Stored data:
- - -

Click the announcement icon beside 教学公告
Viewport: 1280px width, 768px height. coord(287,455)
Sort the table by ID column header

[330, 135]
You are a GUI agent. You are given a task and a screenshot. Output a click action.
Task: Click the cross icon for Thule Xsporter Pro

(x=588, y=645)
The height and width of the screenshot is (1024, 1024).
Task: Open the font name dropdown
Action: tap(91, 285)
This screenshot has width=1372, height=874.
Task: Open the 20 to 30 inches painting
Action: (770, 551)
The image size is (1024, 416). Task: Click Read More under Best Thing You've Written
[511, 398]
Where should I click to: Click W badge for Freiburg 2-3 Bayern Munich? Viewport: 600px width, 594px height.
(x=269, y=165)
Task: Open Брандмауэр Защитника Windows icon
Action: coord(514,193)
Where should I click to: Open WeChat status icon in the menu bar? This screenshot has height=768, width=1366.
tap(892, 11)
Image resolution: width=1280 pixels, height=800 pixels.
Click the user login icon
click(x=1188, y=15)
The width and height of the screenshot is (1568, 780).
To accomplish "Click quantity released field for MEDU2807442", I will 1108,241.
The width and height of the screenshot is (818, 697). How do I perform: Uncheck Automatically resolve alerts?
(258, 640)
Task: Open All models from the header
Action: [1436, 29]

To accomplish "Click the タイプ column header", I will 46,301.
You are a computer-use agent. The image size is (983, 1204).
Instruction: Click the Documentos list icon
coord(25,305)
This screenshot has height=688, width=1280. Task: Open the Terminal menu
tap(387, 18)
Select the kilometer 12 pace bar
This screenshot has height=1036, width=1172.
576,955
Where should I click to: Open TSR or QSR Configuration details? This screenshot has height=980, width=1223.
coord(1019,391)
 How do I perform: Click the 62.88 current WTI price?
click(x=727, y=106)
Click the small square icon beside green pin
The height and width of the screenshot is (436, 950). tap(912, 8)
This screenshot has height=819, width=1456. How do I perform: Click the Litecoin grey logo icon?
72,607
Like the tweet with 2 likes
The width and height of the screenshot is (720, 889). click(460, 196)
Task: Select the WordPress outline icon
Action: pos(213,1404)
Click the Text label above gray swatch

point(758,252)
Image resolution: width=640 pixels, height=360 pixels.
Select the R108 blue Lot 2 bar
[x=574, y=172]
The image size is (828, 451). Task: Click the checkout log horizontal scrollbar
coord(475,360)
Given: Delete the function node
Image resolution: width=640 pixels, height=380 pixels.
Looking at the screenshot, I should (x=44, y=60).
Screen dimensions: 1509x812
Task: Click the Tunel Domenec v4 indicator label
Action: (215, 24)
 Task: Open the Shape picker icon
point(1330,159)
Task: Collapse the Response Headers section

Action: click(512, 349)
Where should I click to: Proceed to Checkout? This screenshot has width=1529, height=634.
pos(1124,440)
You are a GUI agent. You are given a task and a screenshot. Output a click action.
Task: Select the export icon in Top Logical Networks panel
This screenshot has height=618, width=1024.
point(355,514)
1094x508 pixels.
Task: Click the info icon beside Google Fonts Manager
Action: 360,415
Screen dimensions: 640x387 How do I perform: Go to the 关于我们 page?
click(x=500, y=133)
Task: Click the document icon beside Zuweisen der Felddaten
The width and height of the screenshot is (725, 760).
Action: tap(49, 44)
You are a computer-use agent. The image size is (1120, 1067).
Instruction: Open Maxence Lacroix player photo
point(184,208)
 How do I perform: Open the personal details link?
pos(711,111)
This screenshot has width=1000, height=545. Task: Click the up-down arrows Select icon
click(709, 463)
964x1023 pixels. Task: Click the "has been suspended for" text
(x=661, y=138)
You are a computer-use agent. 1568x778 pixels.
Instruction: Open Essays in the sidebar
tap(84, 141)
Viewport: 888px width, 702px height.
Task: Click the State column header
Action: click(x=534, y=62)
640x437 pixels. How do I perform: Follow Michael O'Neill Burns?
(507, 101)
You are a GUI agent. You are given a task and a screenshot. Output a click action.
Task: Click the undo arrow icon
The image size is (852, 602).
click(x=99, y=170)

- - -

The word "will" appears in some of the lines above. Copy those lines.

[Finished task]
To accomplish "Click quantity released field for MEDU2807442", I will 1108,241.
To accomplish "Click the タイプ column header", I will 46,301.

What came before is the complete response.